NEW YORK -- Their missions dovetailed before they shared the same day. The Diversity Business Summit corresponded with Jackie Robinson Day for the first time on Tuesday, providing both a celebration of diversity in baseball and a promise that it will continue for generations to come.
A thousand hopeful job-seekers and entrepreneurs came to the Manhattan Center on Tuesday to meet some of the game's biggest decision-makers and to see how baseball could fit into their future. And everywhere they went, Robinson's memory was celebrated in ways both simple and profound.
Sharon Robinson, daughter of the sports and civil rights icon, has long been connected to the game through the Jackie Robinson Foundation and her many educational pursuits. Robinson, who works as an educational consultant for Major League Baseball, said on Tuesday that she was touched to have the Summit on Jackie Robinson Day, and she reserved high praise for the executives that made it happen.
"Wendy Lewis has been talking about trying to see if we can work this out, and I'm so happy we did; it gives it an added dimension," Robinson said of Lewis, MLB's senior vice president of diversity and strategic alliances. "You can't just go by the past. You have to think, 'How is this impacting today? How is it continuing to make a difference in people's lives? To have a job fair, to have business meetings with all of Major League Baseball in one place and to have it on Jackie Robinson Day is just beautiful."

**Extracted entries**
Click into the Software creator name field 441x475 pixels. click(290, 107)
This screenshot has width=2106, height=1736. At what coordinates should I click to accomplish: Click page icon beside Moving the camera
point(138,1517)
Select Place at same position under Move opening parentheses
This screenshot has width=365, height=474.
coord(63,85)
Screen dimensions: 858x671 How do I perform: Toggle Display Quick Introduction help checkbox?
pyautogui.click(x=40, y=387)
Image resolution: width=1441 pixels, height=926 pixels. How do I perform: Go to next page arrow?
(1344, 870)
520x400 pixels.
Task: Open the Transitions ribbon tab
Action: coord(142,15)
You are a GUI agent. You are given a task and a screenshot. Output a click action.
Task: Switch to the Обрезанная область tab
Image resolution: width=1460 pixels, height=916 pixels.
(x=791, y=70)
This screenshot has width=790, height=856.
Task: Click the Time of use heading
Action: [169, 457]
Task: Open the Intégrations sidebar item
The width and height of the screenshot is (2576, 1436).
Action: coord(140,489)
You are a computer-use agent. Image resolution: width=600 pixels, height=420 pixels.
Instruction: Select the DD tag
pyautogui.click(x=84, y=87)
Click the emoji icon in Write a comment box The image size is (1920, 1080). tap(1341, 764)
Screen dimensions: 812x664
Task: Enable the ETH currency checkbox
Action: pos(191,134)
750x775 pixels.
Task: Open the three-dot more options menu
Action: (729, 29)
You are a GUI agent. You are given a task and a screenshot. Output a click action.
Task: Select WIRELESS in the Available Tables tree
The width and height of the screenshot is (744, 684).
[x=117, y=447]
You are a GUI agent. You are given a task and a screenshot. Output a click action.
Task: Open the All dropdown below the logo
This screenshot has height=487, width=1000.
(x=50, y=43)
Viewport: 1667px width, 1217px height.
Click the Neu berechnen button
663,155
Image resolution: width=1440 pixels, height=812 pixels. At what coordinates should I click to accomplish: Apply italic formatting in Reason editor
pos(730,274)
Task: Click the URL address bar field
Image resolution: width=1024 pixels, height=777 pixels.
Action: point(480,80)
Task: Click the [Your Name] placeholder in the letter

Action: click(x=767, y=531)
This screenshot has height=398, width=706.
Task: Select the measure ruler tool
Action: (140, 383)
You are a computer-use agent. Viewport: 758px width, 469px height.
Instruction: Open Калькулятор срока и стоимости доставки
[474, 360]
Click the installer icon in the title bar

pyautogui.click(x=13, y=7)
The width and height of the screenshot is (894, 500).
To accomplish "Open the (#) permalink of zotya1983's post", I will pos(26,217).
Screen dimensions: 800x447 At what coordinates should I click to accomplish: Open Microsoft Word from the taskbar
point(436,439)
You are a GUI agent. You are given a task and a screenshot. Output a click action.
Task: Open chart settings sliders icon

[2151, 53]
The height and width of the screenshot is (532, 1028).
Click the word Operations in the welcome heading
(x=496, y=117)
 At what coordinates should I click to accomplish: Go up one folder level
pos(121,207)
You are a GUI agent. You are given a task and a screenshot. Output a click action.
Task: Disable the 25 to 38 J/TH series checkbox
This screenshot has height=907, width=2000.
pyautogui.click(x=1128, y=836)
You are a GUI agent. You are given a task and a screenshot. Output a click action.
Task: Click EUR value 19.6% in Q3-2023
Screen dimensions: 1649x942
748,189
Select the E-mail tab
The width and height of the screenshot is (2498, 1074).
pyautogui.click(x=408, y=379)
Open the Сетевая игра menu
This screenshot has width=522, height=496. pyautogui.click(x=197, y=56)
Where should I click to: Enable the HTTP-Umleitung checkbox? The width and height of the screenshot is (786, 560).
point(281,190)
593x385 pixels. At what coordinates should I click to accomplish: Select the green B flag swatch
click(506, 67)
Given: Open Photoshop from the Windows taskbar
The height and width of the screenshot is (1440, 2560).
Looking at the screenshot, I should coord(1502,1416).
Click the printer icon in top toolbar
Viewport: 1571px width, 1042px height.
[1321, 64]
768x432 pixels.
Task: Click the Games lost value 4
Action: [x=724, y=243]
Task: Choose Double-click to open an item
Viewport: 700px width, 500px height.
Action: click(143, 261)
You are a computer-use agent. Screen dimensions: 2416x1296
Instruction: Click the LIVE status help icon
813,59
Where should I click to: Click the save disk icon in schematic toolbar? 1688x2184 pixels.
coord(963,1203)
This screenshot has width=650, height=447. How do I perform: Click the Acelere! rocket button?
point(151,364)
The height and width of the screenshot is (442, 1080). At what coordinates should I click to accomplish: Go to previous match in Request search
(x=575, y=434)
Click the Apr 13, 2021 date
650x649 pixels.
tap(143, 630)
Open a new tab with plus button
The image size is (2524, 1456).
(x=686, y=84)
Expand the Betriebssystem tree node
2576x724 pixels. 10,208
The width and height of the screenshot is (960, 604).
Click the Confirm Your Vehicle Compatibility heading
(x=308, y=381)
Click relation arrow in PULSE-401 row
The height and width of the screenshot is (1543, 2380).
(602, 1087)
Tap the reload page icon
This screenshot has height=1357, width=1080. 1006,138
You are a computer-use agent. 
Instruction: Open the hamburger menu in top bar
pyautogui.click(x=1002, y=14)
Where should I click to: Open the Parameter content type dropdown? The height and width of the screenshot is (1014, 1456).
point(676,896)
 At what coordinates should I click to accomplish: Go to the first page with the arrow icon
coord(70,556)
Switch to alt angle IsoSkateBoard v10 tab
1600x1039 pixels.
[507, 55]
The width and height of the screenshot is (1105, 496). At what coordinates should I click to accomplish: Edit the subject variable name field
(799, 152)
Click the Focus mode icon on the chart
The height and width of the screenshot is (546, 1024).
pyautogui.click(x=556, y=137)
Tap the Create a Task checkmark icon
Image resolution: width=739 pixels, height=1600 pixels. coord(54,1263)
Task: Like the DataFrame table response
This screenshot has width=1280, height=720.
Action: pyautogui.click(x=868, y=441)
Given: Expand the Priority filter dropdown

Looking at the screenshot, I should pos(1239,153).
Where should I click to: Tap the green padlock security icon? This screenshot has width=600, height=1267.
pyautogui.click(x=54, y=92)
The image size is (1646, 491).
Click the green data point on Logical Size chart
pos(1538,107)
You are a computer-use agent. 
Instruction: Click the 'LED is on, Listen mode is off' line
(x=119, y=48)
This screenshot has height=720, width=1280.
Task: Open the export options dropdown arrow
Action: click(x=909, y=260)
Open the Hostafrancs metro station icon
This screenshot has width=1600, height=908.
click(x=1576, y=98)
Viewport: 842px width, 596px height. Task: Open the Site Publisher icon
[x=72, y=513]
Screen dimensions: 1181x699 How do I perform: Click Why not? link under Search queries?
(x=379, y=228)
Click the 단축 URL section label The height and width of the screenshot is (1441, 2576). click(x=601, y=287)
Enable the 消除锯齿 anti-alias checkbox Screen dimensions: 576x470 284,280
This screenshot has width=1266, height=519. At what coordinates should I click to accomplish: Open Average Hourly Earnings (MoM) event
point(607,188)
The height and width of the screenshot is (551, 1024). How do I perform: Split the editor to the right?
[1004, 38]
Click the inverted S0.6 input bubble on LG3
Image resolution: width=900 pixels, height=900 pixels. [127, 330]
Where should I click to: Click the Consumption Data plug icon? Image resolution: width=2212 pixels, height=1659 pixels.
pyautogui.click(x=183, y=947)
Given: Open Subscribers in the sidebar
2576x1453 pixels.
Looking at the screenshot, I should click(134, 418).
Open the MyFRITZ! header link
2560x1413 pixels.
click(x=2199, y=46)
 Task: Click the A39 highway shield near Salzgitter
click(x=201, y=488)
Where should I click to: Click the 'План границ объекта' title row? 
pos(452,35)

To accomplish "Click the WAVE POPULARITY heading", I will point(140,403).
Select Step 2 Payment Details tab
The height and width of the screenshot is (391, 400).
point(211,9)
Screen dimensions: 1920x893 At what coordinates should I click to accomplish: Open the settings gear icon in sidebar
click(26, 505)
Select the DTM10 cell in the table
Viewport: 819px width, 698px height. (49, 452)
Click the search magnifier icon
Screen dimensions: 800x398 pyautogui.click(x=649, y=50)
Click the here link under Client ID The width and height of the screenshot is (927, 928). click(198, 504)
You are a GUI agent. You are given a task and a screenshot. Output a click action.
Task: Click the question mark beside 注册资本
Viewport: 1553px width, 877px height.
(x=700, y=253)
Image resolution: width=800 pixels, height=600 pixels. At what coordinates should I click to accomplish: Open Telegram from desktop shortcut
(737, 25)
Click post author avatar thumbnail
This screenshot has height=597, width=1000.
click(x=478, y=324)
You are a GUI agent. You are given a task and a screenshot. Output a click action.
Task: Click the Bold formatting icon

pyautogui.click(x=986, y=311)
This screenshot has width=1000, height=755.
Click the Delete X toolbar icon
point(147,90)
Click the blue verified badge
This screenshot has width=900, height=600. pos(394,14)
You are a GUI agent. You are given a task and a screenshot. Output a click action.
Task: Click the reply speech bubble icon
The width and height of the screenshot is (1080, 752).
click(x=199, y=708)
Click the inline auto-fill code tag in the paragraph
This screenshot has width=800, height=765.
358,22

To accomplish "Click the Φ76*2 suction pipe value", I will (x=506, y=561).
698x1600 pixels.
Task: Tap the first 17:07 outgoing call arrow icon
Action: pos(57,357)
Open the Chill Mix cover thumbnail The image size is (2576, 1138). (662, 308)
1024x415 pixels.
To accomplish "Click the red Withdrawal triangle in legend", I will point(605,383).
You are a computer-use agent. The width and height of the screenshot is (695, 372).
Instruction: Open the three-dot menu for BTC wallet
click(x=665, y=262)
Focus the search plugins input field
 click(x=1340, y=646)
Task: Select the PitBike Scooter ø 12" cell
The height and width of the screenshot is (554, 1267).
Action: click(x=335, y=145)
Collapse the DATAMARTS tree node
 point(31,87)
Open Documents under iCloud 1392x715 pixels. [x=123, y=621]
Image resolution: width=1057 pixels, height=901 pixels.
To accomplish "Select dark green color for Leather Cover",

**The request**
Continue the article about the Diversity Business Summit falling on Jackie Robinson Day, starting from the point where it stops.

**Exercise result**
Lewis concieved of the Diversity Business Summit years ago, and she presided over the third annual edition of the conference on Tuesday. The event sold out for the first time, and the conference attendees were invited for a gala event at Yankee Stadium and a free screening of the 2013 feature film "42."
But it was the basic concept of the Summit that underlined how far the game has come. Baseball has convened an active task force to deal with the dearth of African-Americans on the field, and with the success of the Diversity Business Summit, a similar effort is happening on the supply side.
The Reverend Jesse Jackson, a former presidential candidate and a close friend of Jackie Robinson, attended the inaugural Summit two years ago in Chicago. Jackson was back at the event on Tuesday, and he was enthusiastic about the way the game has embraced its role in society.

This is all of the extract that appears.